REQUIREMENT 1: Put the listing lines from the line containing "Appels d'offres (469, 751)" through the line containing "Avis et alertes (66, 787)", both included, into a Markdown table with the columns Row and Line. Leave out any blank lines.

SOURCE EXTRACT:
-----
Style: Henri Matisse hm viols2

Style: Pablo Picasso pp perdido

Style: Cândido Portinari cp viols1

Style: Paul Signac ps viols2

matrix

Conclusions

Style transfer is an interesting technique and even after realising it works mainly by copying textures I still found it interesting. The Medium article authors pointed out a study on how to better tune style transfer to suit an artist’s need and when properly tuned, the results can still be stunning. Still, I was unsatisfied with the lack of a real-time, single-pass network that could produce similar results.

I mused for a while and settled that my next steps would be to train something along the lines of a GAN (Generative Adversarial Network), to be capable of performing style transfer. I settled on some details but, of course, someone had already done something like it. Still, I believe I’ll come to play with this idea later and try to produce a similar solution or reproduce this other paper.

Another thing that I noticed is how style transfer and Inceptionism are similar in the principles of performing gradient descent on the input by optimising some metric on the output values of the network. The results are, to a certain extent, also visually similar, with many inceptionist-generated images being full of texture overlays of dogs ears and noses on the seed image, when optimised to maximise the likelihood of a dog. This similarity is better seen here with the image with the “style” of Cândido Portinari, where there are some phantasmagoric eyes and faces to be seen overlayed over the original picture.
-----
WORKING DATA:
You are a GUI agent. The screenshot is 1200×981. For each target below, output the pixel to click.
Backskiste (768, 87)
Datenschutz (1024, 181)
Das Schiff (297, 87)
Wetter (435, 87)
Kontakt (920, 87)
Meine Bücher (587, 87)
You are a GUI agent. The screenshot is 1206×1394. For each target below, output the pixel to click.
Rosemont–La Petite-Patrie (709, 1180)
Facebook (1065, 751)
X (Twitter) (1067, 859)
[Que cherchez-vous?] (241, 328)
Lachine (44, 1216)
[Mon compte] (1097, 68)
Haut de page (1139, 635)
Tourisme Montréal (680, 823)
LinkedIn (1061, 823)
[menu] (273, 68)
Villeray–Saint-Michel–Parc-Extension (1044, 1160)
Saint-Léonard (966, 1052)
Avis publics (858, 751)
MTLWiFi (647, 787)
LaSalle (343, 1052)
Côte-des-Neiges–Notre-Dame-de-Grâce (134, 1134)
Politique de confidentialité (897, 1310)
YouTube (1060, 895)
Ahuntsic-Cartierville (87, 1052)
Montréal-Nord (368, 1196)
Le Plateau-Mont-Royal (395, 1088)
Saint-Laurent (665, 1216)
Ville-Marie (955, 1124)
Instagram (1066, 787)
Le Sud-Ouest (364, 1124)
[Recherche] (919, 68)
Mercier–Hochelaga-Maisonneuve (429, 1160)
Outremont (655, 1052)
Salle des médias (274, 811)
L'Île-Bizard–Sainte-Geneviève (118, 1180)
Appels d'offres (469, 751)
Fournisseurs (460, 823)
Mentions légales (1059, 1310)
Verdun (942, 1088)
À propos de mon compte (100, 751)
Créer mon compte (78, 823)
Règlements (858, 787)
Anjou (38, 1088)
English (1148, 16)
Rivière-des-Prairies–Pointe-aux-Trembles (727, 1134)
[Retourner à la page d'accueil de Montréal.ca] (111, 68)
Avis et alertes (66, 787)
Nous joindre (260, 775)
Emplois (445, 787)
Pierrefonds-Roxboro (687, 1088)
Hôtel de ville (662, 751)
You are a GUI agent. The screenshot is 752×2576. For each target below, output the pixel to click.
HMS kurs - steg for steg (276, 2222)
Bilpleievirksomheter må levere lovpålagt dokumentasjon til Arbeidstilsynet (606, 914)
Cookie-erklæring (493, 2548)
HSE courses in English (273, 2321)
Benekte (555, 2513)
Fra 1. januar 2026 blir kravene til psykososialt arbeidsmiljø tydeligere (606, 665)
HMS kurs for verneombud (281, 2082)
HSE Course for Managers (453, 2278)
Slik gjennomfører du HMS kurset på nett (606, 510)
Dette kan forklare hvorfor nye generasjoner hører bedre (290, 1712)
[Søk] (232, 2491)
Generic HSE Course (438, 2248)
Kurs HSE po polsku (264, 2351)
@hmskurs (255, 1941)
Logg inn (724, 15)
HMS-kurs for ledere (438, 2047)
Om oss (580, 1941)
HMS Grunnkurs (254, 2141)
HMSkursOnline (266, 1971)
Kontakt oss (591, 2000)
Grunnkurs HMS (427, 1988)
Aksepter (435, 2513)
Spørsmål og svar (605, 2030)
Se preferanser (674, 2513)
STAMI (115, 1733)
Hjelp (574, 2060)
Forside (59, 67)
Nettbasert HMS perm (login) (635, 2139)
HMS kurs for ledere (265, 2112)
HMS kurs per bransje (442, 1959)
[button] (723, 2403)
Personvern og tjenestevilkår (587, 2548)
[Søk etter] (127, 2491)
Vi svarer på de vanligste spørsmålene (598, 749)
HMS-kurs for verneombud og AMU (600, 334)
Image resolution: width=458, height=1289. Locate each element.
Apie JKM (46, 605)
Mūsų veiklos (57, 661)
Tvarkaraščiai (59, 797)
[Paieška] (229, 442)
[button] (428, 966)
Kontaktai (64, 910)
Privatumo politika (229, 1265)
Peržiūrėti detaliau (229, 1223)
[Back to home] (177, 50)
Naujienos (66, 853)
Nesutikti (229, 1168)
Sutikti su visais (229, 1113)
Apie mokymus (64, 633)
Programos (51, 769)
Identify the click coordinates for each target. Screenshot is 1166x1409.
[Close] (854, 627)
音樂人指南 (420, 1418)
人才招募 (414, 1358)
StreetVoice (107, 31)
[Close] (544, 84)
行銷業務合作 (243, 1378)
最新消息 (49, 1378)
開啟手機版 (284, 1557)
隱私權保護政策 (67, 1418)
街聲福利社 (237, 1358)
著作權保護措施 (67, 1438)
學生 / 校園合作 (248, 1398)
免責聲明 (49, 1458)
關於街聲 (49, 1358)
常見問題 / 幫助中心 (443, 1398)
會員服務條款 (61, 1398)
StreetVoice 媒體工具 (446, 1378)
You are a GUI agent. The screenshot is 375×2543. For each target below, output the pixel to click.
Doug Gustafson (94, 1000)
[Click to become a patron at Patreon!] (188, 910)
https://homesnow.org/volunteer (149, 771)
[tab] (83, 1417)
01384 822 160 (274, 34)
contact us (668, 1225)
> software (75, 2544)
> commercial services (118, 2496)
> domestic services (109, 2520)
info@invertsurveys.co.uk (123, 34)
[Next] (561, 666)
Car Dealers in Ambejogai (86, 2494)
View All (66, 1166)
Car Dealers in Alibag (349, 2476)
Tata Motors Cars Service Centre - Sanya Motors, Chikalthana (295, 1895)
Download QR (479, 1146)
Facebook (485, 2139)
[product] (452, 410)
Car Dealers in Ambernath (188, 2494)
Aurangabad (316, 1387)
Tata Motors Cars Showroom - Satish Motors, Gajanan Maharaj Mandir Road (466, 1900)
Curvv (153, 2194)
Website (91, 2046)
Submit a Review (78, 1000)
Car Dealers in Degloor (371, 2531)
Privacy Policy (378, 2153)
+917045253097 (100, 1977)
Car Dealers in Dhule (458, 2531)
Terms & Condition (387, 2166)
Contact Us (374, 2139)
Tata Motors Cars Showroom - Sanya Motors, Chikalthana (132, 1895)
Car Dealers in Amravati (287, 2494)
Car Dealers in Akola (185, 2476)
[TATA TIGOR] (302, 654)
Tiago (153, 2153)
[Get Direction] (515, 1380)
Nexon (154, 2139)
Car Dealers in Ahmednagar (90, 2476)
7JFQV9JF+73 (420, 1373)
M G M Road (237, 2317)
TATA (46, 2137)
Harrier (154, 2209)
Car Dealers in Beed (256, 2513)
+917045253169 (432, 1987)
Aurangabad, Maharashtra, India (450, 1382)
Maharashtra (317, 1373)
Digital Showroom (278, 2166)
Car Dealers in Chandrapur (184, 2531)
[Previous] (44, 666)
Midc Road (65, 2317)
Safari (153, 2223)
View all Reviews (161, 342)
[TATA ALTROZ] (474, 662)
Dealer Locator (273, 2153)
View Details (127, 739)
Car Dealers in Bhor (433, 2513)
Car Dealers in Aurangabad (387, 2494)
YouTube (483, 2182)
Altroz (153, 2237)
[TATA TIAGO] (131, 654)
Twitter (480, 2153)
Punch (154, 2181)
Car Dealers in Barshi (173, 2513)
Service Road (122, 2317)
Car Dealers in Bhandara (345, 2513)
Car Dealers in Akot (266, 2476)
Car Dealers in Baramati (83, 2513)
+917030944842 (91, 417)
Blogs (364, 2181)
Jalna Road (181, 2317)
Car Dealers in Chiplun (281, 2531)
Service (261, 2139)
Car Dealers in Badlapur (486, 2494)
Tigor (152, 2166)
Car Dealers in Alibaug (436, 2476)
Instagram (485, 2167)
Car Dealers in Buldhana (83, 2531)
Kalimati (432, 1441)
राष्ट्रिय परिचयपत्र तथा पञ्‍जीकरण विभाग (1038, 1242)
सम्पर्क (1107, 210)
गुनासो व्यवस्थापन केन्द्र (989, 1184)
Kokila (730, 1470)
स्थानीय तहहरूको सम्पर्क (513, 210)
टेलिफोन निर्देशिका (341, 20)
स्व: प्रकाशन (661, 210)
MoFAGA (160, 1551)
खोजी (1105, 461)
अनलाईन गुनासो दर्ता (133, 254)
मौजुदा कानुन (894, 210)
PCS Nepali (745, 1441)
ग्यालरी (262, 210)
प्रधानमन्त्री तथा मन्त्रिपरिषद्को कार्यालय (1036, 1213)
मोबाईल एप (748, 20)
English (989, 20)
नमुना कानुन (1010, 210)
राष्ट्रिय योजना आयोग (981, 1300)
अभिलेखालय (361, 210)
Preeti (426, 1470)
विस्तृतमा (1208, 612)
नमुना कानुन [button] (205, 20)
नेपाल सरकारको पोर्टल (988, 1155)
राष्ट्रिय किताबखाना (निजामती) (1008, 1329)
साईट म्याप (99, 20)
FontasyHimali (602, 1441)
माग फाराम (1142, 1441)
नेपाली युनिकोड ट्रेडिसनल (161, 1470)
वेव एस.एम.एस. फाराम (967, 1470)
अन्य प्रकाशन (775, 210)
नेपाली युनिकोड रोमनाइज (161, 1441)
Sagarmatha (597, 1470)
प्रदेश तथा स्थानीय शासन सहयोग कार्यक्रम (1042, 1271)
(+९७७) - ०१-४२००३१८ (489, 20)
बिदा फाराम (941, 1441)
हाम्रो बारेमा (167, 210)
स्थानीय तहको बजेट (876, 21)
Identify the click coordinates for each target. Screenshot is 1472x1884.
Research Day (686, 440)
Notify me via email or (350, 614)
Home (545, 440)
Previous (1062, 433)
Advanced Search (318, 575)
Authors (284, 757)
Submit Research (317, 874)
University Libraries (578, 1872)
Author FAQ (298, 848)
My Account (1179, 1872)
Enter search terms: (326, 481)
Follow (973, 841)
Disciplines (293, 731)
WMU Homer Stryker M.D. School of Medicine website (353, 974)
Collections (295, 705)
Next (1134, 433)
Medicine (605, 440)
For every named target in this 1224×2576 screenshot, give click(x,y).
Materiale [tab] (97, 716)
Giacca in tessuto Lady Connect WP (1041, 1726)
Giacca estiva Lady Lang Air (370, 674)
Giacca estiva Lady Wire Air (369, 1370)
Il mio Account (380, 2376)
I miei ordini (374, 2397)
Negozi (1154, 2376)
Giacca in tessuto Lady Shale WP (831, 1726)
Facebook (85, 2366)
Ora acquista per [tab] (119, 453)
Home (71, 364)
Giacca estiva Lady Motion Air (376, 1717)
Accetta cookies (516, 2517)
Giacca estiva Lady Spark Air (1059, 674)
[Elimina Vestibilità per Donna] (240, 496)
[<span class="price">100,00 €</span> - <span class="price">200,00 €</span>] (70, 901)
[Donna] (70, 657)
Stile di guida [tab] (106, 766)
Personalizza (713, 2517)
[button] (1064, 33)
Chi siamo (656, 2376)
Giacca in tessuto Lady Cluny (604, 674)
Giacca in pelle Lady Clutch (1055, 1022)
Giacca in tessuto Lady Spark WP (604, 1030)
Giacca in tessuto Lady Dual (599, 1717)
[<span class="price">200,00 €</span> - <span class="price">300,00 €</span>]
-----
REQUIREMENT 2: Which artists does the style transfer text name in its "Style:" lines?

FULL OUTPUT 1:
| Row | Line |
|---|---|
| 1 | Appels d'offres (469, 751) |
| 2 | Fournisseurs (460, 823) |
| 3 | Mentions légales (1059, 1310) |
| 4 | Verdun (942, 1088) |
| 5 | À propos de mon compte (100, 751) |
| 6 | Créer mon compte (78, 823) |
| 7 | Règlements (858, 787) |
| 8 | Anjou (38, 1088) |
| 9 | English (1148, 16) |
| 10 | Rivière-des-Prairies–Pointe-aux-Trembles (727, 1134) |
| 11 | [Retourner à la page d'accueil de Montréal.ca] (111, 68) |
| 12 | Avis et alertes (66, 787) |

FULL OUTPUT 2: Henri Matisse, Pablo Picasso, Cândido Portinari, Paul Signac